Las hormigas que nunca envejecen

Científicos de la Universidad de Boston descubren una especie de hormiga por la que no parece pasar el tiempo.

El nombre del afortunado insecto es Pheidole dentata, una especie de hormiga americana que ha estudiado un equipo de investigadores liderados por James Traniello, profesor de Biología en la Universidad de Boston. 

Los resultados de su trabajo, publicado en la revista Proceedings of the Royal Society B, han sido sorprendentes: estas hormigas no muestran signos de decadencia en su salud o su capacidad cuando envejecen. Al contrario, incluso mejoran. 

Los científicos observaron a los insectos en el laboratorio, donde los vieron hacer sus tareas habituales: cuidar a las larvas y alimentarlas, buscar y almacenar comida, devorar presas, seguir el rastro de las feromonas para hallar alimentos… 

Después, escogieron una muestra aleatoria de insectos jóvenes y viejos y estudiaron sus diminutos cerebros, en busca de signos de envejecimiento como la muerte de las células o la disminución de los niveles de serotonina y dopamina.  Sorpresa: las pruebas demostraron que no había diferencia entre veteranos y noveles. De hecho, las hormigas de más edad exhibían el mismo vigor que las jóvenes, e incluso las superaban e tareas como seguir rastros de feromonas, una habilidad en la que cuenta la experiencia. 

Las hormigas vivían una media de 140 días en el laboratorio y morían de golpe, sin mostrar signos previos de decadencia, como si un reloj biológico marcara de golpe el fin de sus días, sin previo aviso.   

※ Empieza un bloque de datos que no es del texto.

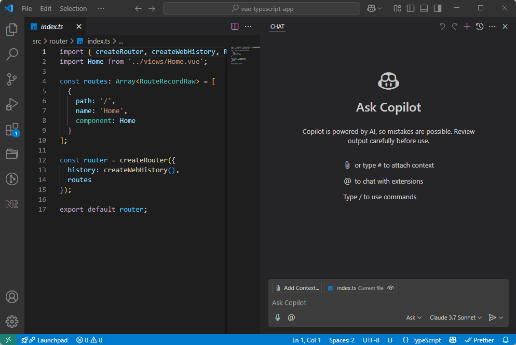516x345 pixels.
Task: Show chat history
Action: pyautogui.click(x=480, y=26)
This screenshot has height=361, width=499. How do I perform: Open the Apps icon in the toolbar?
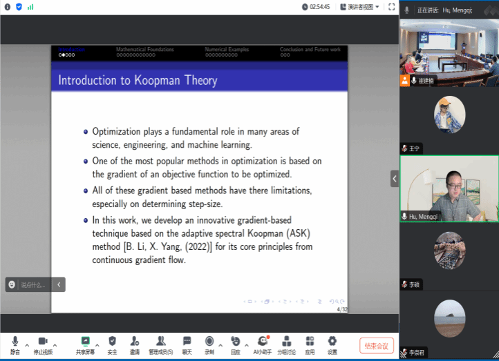tap(310, 342)
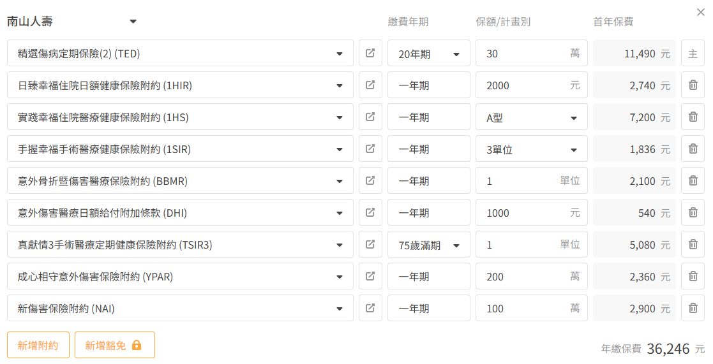The width and height of the screenshot is (713, 364).
Task: Open external link for YPAR rider
Action: tap(370, 276)
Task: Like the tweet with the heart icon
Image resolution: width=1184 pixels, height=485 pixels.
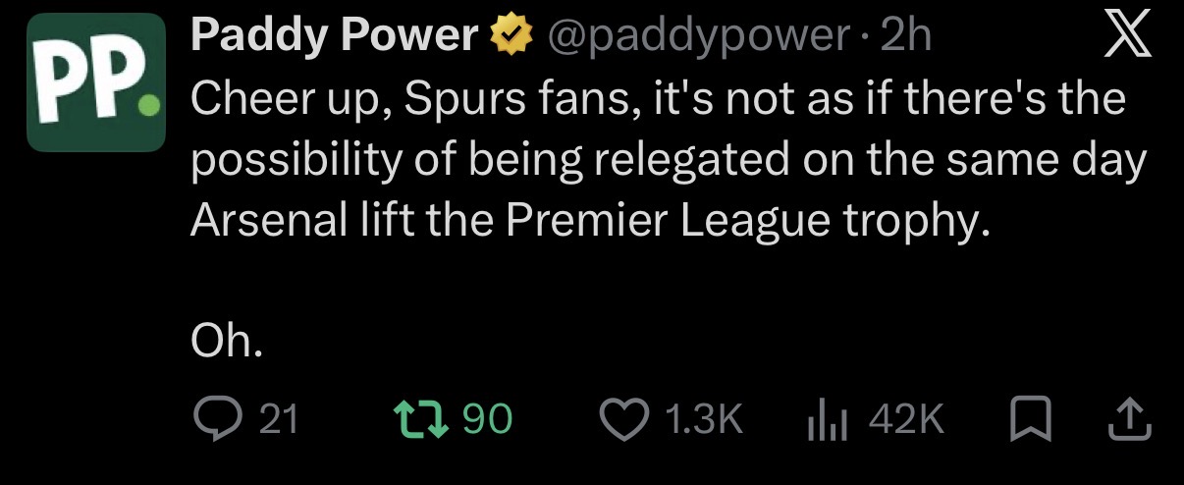Action: tap(626, 420)
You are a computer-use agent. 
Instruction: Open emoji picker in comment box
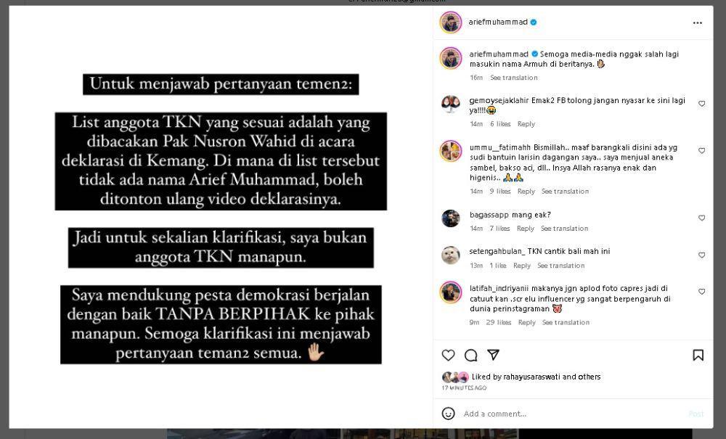coord(448,414)
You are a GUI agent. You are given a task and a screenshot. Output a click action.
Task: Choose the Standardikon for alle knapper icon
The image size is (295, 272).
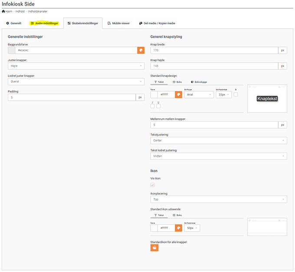click(x=154, y=248)
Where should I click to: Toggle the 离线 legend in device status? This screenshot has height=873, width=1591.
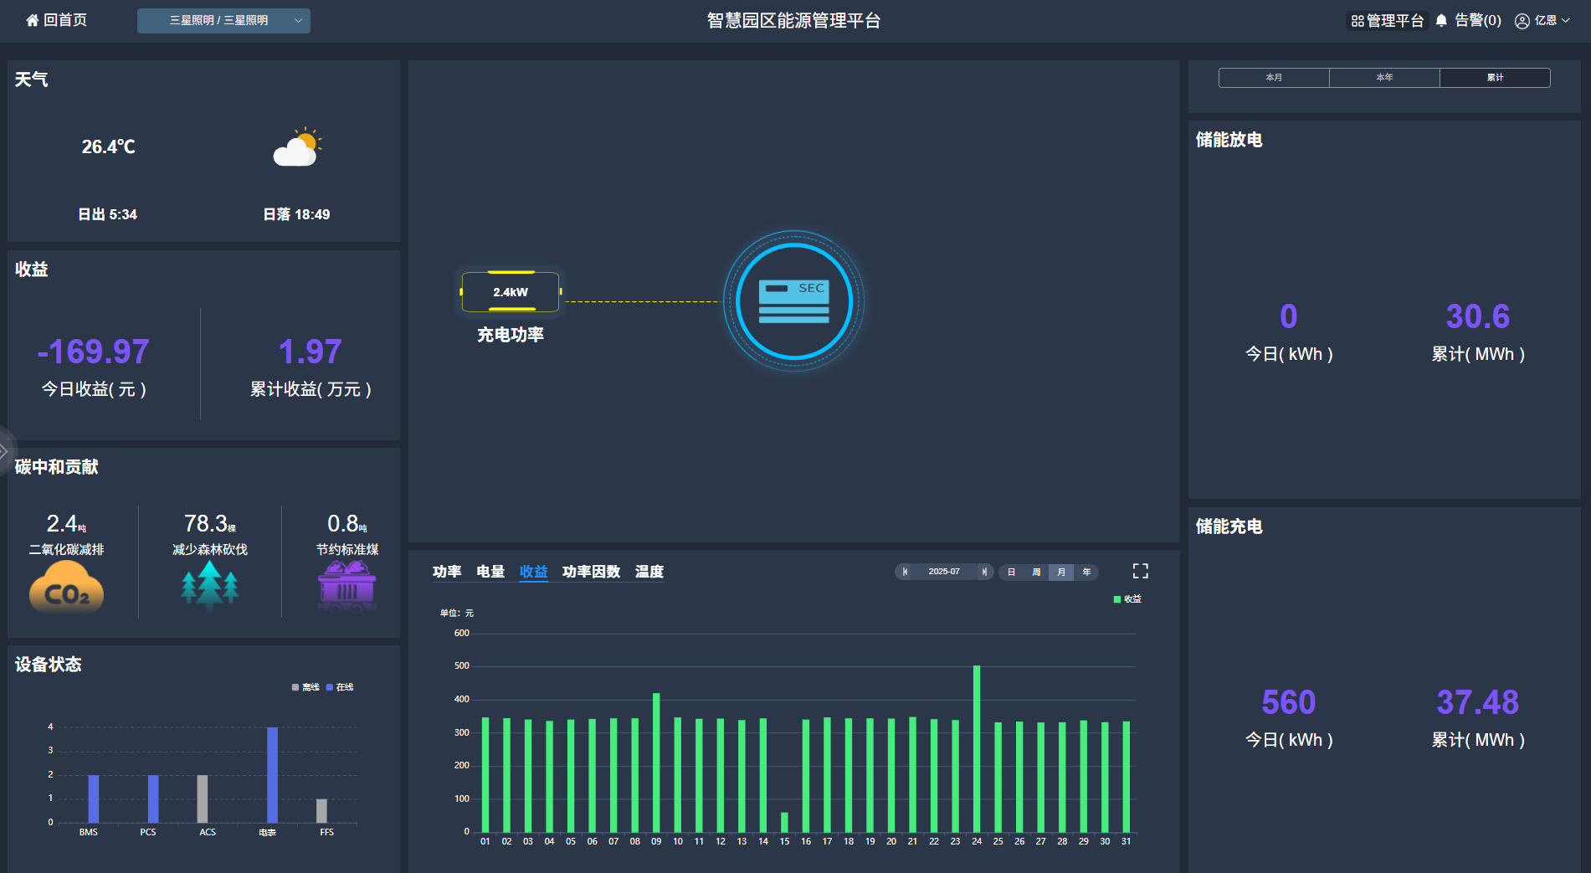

Los investigadores no conocen las causas del fenómeno, pero creen que tiene que ver con el carácter social de estos insectos, que viven en colonias con una perfecta división y especialización del trabajo. Cada ejemplar tiene una longevidad relacionada con la importancia de la tarea que desempeña. Así, los machos encargados de proveer de alimentos viven unos pocos meses, pero algunas obreras sobreviven más de un año. Por otro lado, el hecho de permanecer en grupo aumenta la esperanza de vida, ya que asegura el acceso a la comida y mejora la protección contra los depredadores y las infecciones. 

Además, las hormigas mayores se encargan de las tareas más peligrosas, así que pocas jóvenes mueren, lo que asegura un grupo siempre vigoroso y renovado. Que los individuos de más edad mantengan su fortaleza hasta el último momento favorece a la colonia y asegura la supervivencia de la reina.